In the name of “inclusivity”
And, in the name of “inclusivity,” a policy was quickly adopted in which potential guests with views some members may find objectionable — even tenured faculty — might be excluded from the club, or at least require advance warning be issued to the club’s membership.
Excluding in the name of inclusivity? The term “Orwellian” gets thrown around too often these days, but if this isn’t a textbook example, I don’t know what is. And this, at a university whose mission statement includes “a commitment to welcome, support, and engage students, faculty, and staff with a broad range of backgrounds and experiences, and to … learn from the robust expression of diverse perspectives.”
This matters, as, for better or worse, many of today’s Princeton students are tomorrow’s corporate and government leaders. (This could change if elite campuses become less associated with intellectual rigor and are increasingly dismissed as cocoons of entitled young people incapable of grappling with ideas that challenge their own.)
Fortunately, it appears as if the club has walked back much of this lamentable decision, but the climate that produced it hasn’t disappeared.
In Anbar Province
As I reflected on how we found ourselves in this peculiar place, I recalled an event from my own past. I graduated from Princeton in 1998 and embarked on a career in finance in NYC. I was there on 9/11, which served as a catalyst to quit my job and volunteer to join the Army, where I would go on to serve as an infantry officer for nearly five years, including a violent year deployed to Iraq’s Anbar Province in 2006.
While there, I participated in what would become known as the Anbar Awakening. My battalion was tasked with co-opting Sunni tribes who had been (and, in many cases, still were) waging an insurgency against us. To do so, we often shared meals, and endless cups of chai tea and cigarettes, with local tribal and government leaders, talking for hours with men we knew had American blood on their hands, and, in some cases, were likely still determined to kill us.
Theirs was real violence, not “words” as violence. And our challenges paled in comparison to those experienced by the “greatest generation” of graduates who did things like storm Normandy and liberate concentration camps.
Yet we did what we had to do, and in some cases developed rather odd — almost collegial and friendly — relationships with these bad actors. We did eventually succeed in bringing some over to our side, leading to a dramatic reduction in violence in the coming years.

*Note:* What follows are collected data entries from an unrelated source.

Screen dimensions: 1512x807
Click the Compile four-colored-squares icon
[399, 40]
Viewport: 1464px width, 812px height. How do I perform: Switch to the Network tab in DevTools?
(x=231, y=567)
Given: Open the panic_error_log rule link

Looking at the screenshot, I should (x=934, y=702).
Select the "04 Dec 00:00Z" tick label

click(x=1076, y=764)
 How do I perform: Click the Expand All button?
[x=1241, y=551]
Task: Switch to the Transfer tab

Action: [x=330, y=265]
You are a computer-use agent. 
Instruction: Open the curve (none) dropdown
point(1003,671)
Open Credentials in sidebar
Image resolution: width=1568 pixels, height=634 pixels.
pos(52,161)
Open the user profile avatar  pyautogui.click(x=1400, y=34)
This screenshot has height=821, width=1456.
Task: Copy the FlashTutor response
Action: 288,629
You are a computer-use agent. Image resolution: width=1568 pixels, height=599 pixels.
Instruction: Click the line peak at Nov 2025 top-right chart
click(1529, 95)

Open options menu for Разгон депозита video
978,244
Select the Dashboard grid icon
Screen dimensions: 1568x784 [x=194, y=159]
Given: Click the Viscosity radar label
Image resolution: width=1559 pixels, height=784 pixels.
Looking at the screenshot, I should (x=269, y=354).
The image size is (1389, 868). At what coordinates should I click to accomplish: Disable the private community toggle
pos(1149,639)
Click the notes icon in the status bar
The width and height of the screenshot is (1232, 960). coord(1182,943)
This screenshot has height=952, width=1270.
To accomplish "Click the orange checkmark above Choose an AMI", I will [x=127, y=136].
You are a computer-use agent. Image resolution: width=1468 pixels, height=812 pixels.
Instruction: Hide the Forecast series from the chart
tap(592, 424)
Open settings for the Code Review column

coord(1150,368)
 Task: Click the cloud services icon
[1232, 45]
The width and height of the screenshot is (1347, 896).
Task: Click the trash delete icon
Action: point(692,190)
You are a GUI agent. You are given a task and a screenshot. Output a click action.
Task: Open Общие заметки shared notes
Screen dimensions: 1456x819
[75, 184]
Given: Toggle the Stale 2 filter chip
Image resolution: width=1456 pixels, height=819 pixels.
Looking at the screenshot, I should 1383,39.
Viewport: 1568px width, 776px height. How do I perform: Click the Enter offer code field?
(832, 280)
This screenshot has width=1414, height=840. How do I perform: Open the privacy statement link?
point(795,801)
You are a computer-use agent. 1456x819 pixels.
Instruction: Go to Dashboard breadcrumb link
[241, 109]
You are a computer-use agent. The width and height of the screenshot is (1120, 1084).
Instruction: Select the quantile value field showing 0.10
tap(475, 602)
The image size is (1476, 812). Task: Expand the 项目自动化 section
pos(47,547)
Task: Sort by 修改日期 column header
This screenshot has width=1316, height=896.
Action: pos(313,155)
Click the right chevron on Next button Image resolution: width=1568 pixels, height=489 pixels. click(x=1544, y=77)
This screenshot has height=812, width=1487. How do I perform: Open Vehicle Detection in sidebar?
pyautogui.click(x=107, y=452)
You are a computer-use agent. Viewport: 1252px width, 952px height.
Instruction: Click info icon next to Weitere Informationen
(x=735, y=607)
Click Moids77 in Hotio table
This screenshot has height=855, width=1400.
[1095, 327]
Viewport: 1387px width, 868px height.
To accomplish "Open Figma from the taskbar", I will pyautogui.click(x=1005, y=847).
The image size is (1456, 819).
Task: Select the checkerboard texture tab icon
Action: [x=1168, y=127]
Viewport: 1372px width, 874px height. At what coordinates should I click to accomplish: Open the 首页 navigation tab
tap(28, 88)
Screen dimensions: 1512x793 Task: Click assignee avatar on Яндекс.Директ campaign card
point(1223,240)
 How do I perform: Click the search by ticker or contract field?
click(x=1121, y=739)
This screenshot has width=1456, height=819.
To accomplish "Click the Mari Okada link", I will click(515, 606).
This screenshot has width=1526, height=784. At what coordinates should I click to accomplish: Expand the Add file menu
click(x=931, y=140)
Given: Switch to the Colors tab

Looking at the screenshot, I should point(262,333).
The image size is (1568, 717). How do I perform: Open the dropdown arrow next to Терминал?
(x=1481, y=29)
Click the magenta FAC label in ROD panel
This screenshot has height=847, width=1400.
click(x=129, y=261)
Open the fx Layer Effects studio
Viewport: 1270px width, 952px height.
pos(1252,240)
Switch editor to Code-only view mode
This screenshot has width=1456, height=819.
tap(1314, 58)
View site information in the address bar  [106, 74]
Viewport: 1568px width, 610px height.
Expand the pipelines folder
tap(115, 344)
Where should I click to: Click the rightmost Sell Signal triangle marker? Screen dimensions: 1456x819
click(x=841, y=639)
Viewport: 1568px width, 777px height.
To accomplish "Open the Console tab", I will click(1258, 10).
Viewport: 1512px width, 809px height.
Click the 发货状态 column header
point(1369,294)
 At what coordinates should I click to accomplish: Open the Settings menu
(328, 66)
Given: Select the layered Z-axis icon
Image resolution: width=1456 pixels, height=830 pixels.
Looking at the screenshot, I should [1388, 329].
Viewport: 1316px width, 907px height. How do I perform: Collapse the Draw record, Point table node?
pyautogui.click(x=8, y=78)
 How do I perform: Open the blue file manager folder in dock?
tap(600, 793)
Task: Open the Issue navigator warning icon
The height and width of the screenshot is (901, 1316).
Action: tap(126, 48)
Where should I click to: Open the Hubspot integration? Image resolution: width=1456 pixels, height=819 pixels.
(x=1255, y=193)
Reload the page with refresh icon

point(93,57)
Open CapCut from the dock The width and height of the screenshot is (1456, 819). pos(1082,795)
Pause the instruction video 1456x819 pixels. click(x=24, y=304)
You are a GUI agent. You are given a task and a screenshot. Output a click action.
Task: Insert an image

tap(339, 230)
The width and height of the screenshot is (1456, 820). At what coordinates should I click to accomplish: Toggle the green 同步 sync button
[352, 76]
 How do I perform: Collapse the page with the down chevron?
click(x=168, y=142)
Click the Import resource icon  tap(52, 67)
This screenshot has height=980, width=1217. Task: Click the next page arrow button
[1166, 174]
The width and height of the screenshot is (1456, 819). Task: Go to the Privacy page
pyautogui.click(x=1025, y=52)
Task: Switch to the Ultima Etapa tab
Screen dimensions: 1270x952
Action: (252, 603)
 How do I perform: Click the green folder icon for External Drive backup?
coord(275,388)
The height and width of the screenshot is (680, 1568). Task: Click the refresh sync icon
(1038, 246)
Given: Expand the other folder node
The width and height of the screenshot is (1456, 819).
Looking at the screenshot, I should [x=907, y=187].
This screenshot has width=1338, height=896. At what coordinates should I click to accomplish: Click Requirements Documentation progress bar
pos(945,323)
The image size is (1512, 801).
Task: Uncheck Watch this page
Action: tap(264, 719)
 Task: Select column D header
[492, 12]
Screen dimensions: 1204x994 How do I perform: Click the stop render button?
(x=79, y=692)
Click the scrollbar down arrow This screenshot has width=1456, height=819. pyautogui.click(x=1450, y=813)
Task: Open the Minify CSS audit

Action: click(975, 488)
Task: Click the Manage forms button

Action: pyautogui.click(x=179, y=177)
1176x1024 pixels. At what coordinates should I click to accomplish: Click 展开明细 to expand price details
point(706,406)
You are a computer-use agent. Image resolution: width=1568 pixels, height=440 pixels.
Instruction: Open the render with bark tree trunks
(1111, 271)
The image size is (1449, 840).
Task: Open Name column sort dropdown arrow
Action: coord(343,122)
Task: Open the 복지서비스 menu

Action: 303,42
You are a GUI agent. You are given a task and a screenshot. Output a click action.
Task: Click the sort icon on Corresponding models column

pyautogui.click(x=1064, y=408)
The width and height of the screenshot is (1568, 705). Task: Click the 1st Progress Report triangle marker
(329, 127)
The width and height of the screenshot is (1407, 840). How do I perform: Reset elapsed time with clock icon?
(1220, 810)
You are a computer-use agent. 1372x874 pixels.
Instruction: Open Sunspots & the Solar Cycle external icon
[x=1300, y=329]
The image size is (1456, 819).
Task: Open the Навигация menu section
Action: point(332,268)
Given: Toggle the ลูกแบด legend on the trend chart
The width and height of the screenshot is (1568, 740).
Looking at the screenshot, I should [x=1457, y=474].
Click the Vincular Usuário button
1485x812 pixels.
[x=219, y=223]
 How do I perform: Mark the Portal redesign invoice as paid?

Obviously the two situations are not directly analogous, and a wartime deployment is different from an undergraduate eating club, but the contrast is revealing. If our future leaders are coddled to the point that they cannot share a dining room with an accomplished professor with whom they disagree, where does that leave us as a country? What good comes from four years spent reinforcing the ideas one arrived on campus with?
No ill effects
Young Americans like the soldiers I served with — few of whom had had the opportunity to go to college, much less study at a place like Princeton — have been asked to break bread with far more objectionable characters and suffered no psychological illeffects, though there was the occasional roadside bomb that would explode on the way back to our base.
And what does it say about our society that those who will soon be crafting policies these soldiers and veterans will be expected to live under, or directing powerful and influential institutions, were afraid to eat lunch near a professor?